Lihatlah Arab Saudi "melayani" para dhuyufurrahman, para tamu Allah, peziarah yang datang beribadah ke tanah suci. Juga para pengurus masjid melayani jamaah. Tuan rumah melayani tetamunya. Ya melayani secara "maksimal" dan tulus. Dan dengannya memvasilitasi rasa bahagia.
Jafj, bahagia itu di antaranya bisa tumbuh kembang saat berkemampuan atau diberi amanah sebagai kehormatan untuk melayani orang lain dengan ikhlas, tanpa pamrih, dan tanpa merasa superioritas. Siapa saja yang bisa melayani melayani dengan tulus, maka sejatinya ia sedang menjalankan peran sebagai "tangan" Allah dalam memudahkan urusan hamba-Nya.
Coba bayangkan betapa indahnya: Presiden yang "melayani" rakyatnya, bukan menguasainya; Pimpinan yang melayani bawahannya, bukan menindasnya; Anggota dewan yang melayani aspirasi masyarakat, bukan memperdagangkannya; Orang tua yang melayani anak-anaknya, bukan hanya menyuruh dan mengatur tanpa cinta; Guru dan dosen yang melayani peserta didik dengan hati dan ilmu, bukan sekadar menyampaikan materi yang memberati. Dokter yang melayani pasien dengan kasih sayang, bukan hanya dengan resep atau rujukan ke mana-mana; Pelayan toko, pramusaji, pramugari, pemandu wisata—semua yang bekerja dalam sektor jasa sejatinya sedang melayani pelanggannya. Mereka menunaikan ibadah profesional bila diniatkan karena Allah. Dan “sebaik-baik manusia adalah yang paling bermanfaat bagi orang lain.” (HR. Ahmad)

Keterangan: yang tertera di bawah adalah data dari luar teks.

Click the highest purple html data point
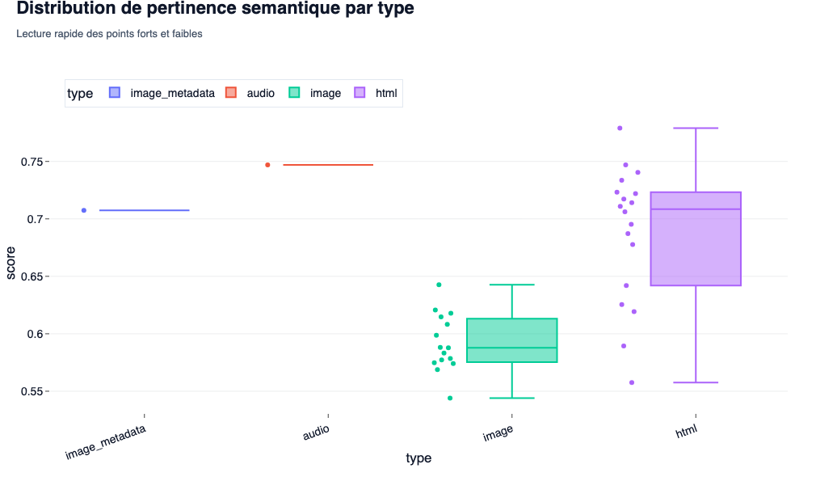The height and width of the screenshot is (485, 816). (620, 128)
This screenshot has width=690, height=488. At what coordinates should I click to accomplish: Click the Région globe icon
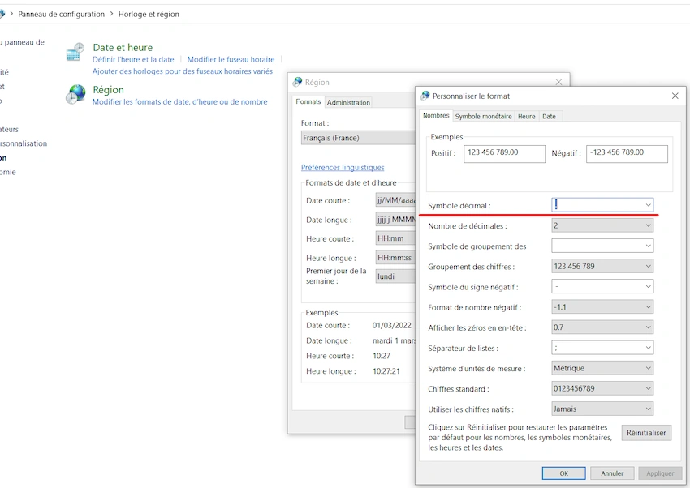pos(75,94)
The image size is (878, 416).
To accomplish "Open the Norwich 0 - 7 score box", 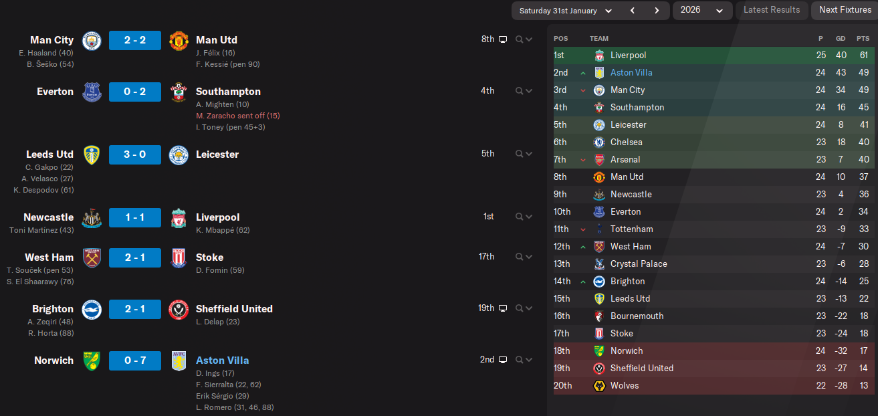I will click(x=135, y=360).
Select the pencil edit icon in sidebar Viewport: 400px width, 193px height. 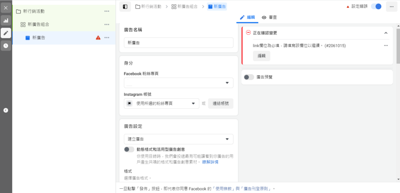click(x=6, y=33)
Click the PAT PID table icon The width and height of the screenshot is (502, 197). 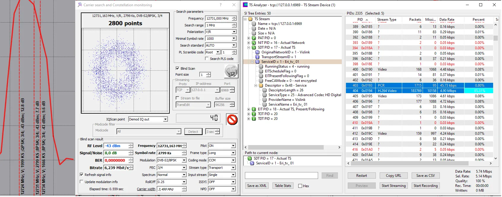pyautogui.click(x=254, y=38)
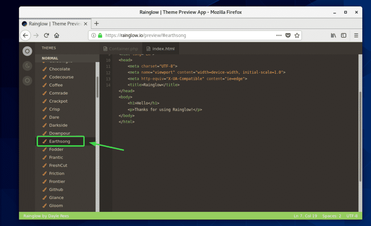Viewport: 371px width, 226px height.
Task: Switch to dark themes moon icon
Action: (27, 66)
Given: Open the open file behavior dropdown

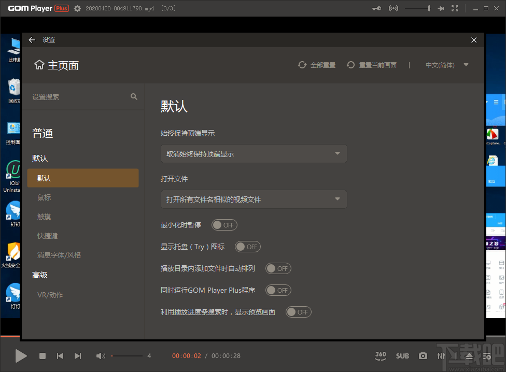Looking at the screenshot, I should pos(254,199).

Tentu, di balik pelayanan yang ikhlas, terdapat jiwa yang lapang dan hati yang tenang. Karena memberi, membantu, dan melayani bukanlah bentuk kelemahan, tetapi ketinggian akhlak dan kematangan ruhani. Bukankah tangan di atas lebih baik daripada tangan di bawah? "Tangan di atas lebih baik daripada tangan di bawah." (HR. Bukhari dan Muslim) jadi, melayani berarti menjadi tangan di atas, yang rela memberi dan meringankan, bukan tangan di bawah yang menuntut dan menadah.
Oleh karena itu, bagi kita yang selama ini masih merasa berat untuk melayani, lebih nyaman diperhatikan daripada memperhatikan, lebih suka memerintah daripada membantu, maka ini saatnya hijrah. Ya, hijrah dari budaya dilayani menuju semangat melayani, hijrah dari ego pribadi menuju jiwa pengabdian, hijrah dari keakuan menuju ketulusan. “Barangsiapa yang memudahkan urusan saudaranya, maka Allah akan memudahkan urusannya di dunia dan akhirat.” (HR. Muslim)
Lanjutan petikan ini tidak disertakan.